## Work to be completed
Print every record below exactly as written.

[Stored data]
══════

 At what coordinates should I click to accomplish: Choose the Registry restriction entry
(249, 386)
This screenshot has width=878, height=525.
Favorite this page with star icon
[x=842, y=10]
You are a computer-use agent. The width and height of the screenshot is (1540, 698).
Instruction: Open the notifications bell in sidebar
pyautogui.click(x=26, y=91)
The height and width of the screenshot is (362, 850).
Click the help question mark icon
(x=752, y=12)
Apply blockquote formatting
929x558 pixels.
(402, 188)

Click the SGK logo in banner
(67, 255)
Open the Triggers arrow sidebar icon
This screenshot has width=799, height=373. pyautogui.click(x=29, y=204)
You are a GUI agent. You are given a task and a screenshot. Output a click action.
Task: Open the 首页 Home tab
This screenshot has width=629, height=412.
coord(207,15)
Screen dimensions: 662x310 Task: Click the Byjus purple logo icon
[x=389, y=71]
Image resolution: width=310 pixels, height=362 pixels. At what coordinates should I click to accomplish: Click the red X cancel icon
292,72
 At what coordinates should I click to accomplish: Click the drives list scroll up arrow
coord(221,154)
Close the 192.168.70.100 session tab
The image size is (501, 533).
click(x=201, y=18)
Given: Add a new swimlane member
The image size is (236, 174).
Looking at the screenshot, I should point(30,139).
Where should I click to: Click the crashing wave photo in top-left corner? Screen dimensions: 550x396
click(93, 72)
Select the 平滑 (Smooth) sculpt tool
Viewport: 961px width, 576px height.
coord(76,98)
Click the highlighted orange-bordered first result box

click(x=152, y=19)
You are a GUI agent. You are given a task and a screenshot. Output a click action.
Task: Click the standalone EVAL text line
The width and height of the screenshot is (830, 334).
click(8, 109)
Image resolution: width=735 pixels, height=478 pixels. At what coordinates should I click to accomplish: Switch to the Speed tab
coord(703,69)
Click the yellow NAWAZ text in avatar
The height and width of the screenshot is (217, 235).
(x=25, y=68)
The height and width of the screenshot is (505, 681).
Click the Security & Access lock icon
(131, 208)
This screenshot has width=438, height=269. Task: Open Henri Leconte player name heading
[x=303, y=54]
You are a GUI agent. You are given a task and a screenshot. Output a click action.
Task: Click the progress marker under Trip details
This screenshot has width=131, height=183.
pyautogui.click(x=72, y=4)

══════

## Answer to this task
 At what coordinates should I click to accomplish: Choose the Registry restriction entry
(249, 386)
This screenshot has width=878, height=525.
Favorite this page with star icon
[x=842, y=10]
You are a computer-use agent. The width and height of the screenshot is (1540, 698).
Instruction: Open the notifications bell in sidebar
pyautogui.click(x=26, y=91)
The height and width of the screenshot is (362, 850).
Click the help question mark icon
(x=752, y=12)
Apply blockquote formatting
929x558 pixels.
(402, 188)

Click the SGK logo in banner
(67, 255)
Open the Triggers arrow sidebar icon
This screenshot has width=799, height=373. pyautogui.click(x=29, y=204)
You are a GUI agent. You are given a task and a screenshot. Output a click action.
Task: Open the 首页 Home tab
This screenshot has width=629, height=412.
coord(207,15)
Screen dimensions: 662x310 Task: Click the Byjus purple logo icon
[x=389, y=71]
Image resolution: width=310 pixels, height=362 pixels. At what coordinates should I click to accomplish: Click the red X cancel icon
292,72
 At what coordinates should I click to accomplish: Click the drives list scroll up arrow
coord(221,154)
Close the 192.168.70.100 session tab
The image size is (501, 533).
click(x=201, y=18)
Given: Add a new swimlane member
The image size is (236, 174).
Looking at the screenshot, I should point(30,139).
Where should I click to: Click the crashing wave photo in top-left corner? Screen dimensions: 550x396
click(93, 72)
Select the 平滑 (Smooth) sculpt tool
Viewport: 961px width, 576px height.
coord(76,98)
Click the highlighted orange-bordered first result box

click(x=152, y=19)
You are a GUI agent. You are given a task and a screenshot. Output a click action.
Task: Click the standalone EVAL text line
The width and height of the screenshot is (830, 334).
click(8, 109)
Image resolution: width=735 pixels, height=478 pixels. At what coordinates should I click to accomplish: Switch to the Speed tab
coord(703,69)
Click the yellow NAWAZ text in avatar
The height and width of the screenshot is (217, 235).
(x=25, y=68)
The height and width of the screenshot is (505, 681).
Click the Security & Access lock icon
(131, 208)
This screenshot has width=438, height=269. Task: Open Henri Leconte player name heading
[x=303, y=54]
You are a GUI agent. You are given a task and a screenshot. Output a click action.
Task: Click the progress marker under Trip details
This screenshot has width=131, height=183.
pyautogui.click(x=72, y=4)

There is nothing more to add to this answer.